═════ Source records ═════

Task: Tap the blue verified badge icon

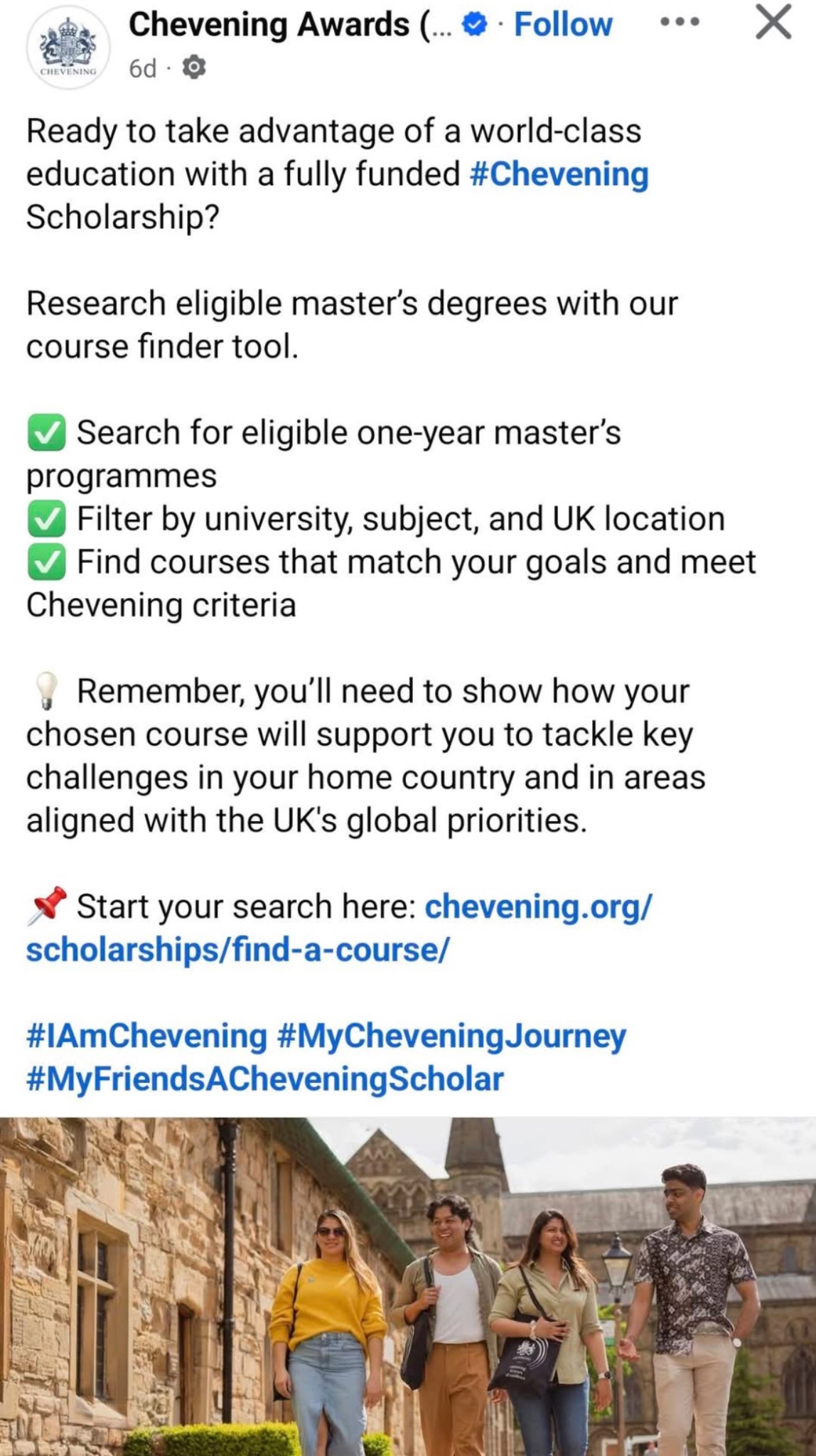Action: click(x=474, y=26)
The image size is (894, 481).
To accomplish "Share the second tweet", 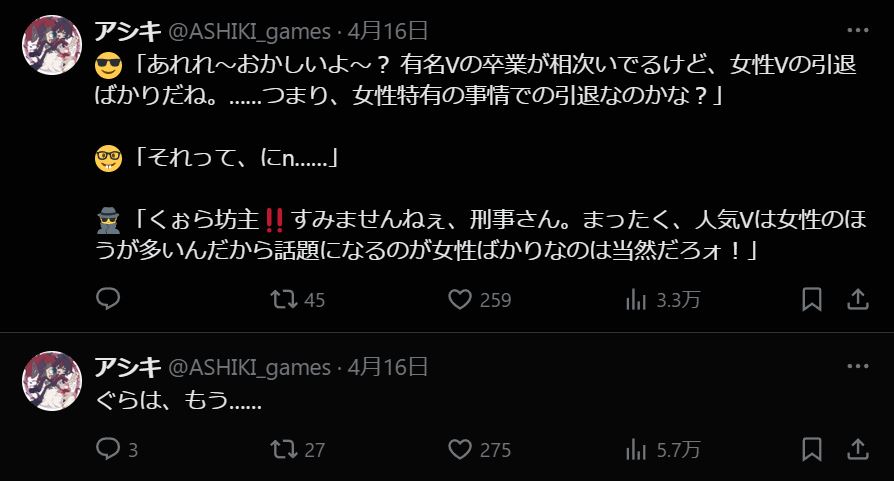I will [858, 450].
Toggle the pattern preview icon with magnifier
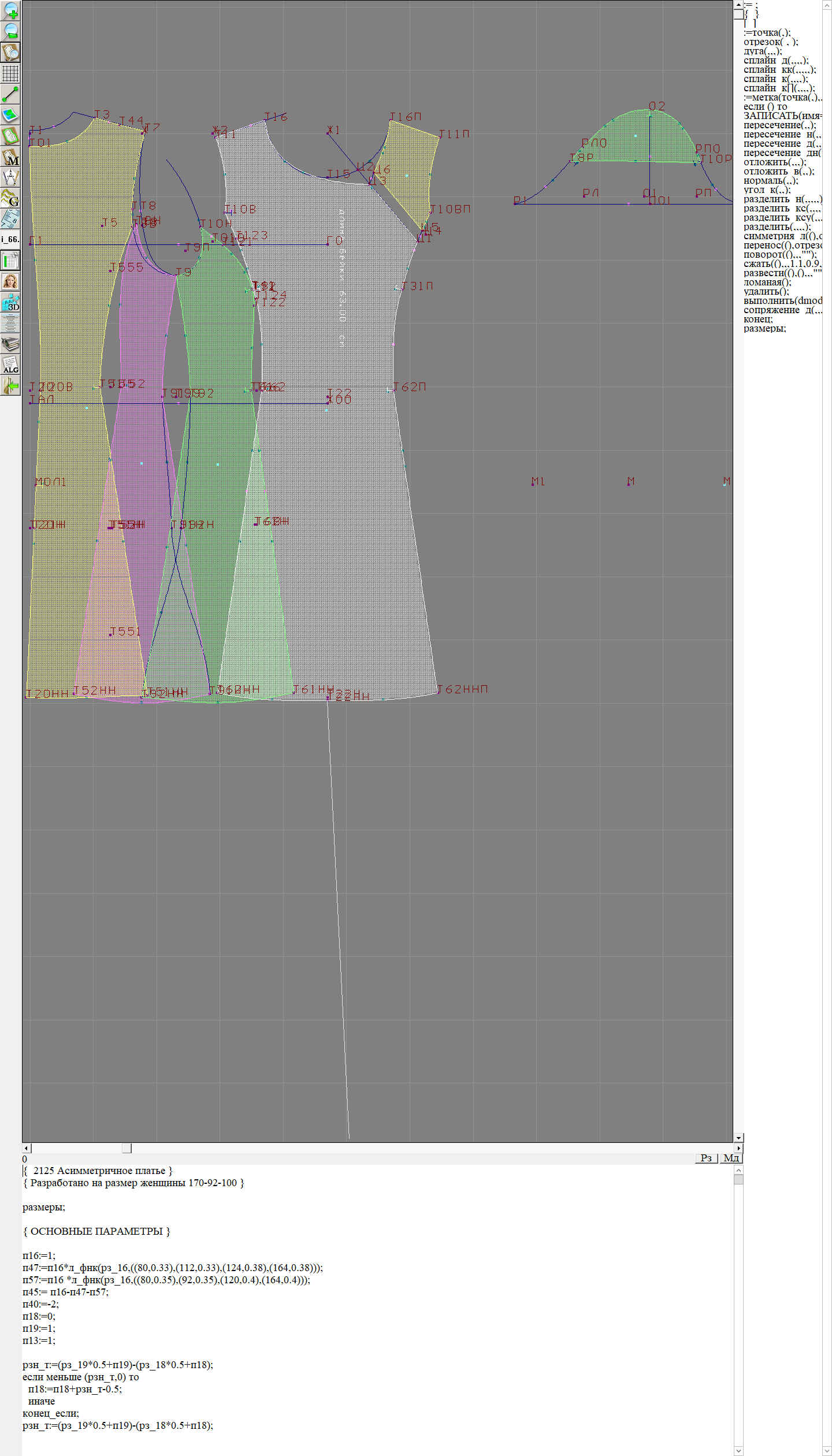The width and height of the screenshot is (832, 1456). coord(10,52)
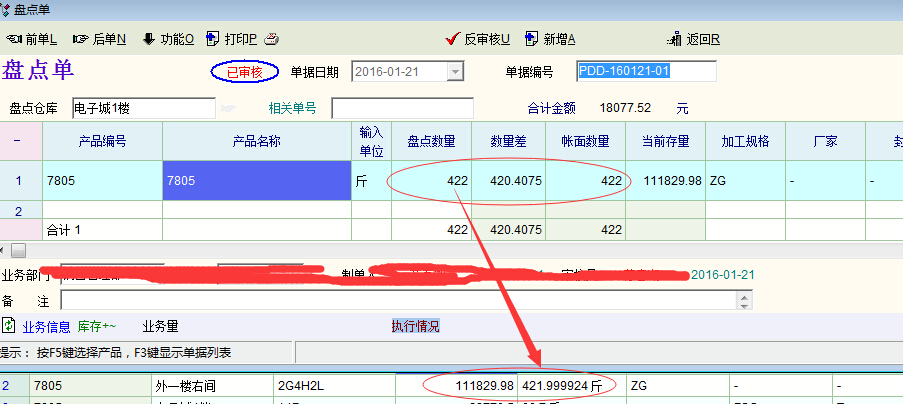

═════

#### What to produce:
Leave every picture out, and repeat exactly the lines from the one containing "Toggle the pattern" through the last line of the entries, both ends included.

#### Exercise response:
Toggle the pattern preview icon with magnifier
The width and height of the screenshot is (832, 1456). coord(10,52)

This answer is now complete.